Я заканчиваю. Я всю жизнь говорил, что не следует доверять словам писателя о его книге: если он говорит, что что-то сделал, это еще не значит, что он что-то сделал; возможно, он просто вообразил, что сделал это, или ему хотелось бы это сделать, или хотелось бы, чтобы читатели думали, будто он это сделал; словом, он может попытаться обмануть нас или попросту может обманываться сам. Но я никогда раньше не говорил, что, если писатель совершенно честен, на его слова о собственной книге стоит обратить внимание, потому что никто не знает ее лучше его.
Я постараюсь быть совершенно честен. «Солдаты Саламина» – по-прежнему самая читаемая моя книга, самая любимая у простого читателя, но многие честные и проницательные критики (возможно, большинство) считают, что я писал книги и получше.

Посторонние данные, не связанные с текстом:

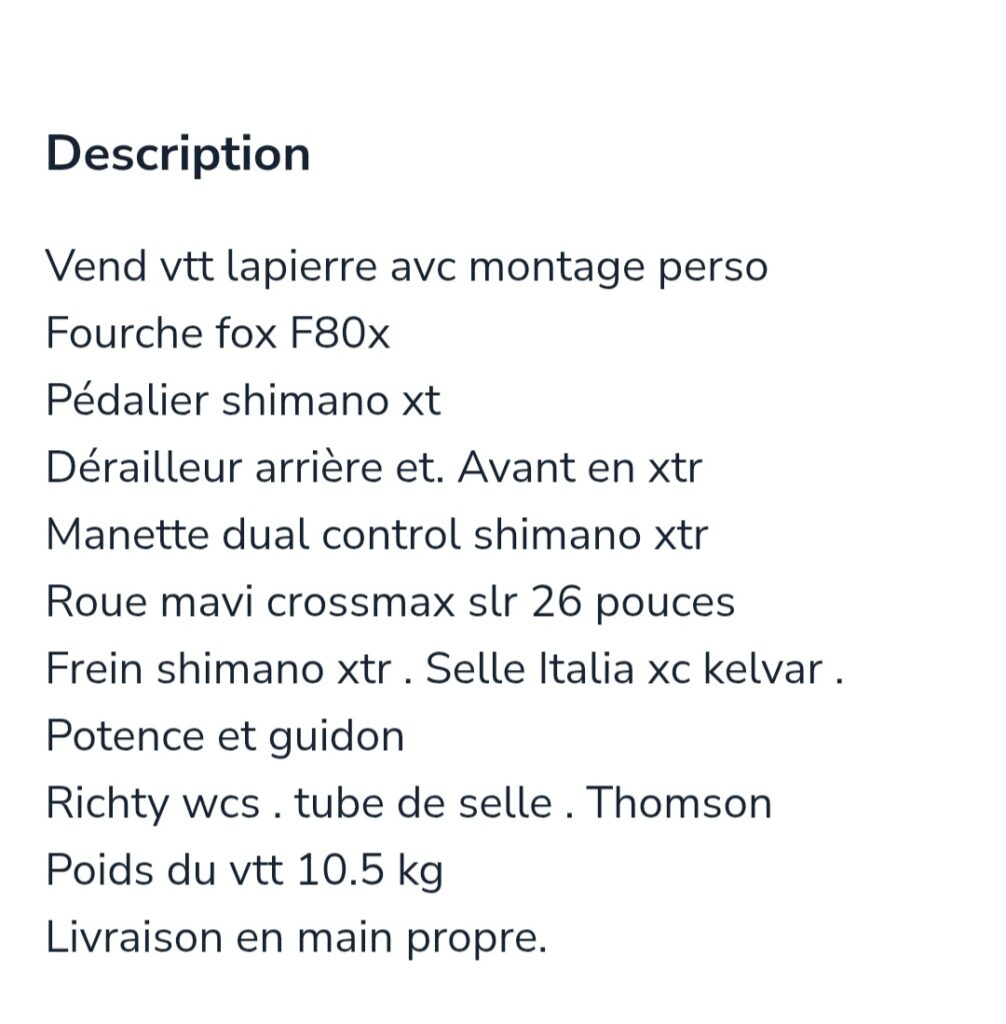The image size is (1006, 1024).
Task: Click the 'Richty wcs' text
Action: click(x=153, y=804)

И до тех пор, пока я не перечитал ее, я тоже так думал. А теперь не думаю; теперь я склонен считать, что простой читатель, как это обычно и бывает, прав. Более того, теперь, когда я перечитал «Солдат Саламина» спустя четырнадцать лет, в течение которых говорил о ней только по памяти, я начинаю понимать, что все эти четырнадцать лет старался убежать от этой книги, чтобы не повторить ее, и одновременно старался написать книгу такого же уровня, с ее нахальством, с ее безрассудной наивностью, с ее отчаянием, с ее рискованной бессознательностью, с ее затаенной грустью и всеохватной радостью. Боюсь, пока что у меня не получилось (по крайней мере, так мне кажется временами), но я обещаю, что буду пытаться и дальше.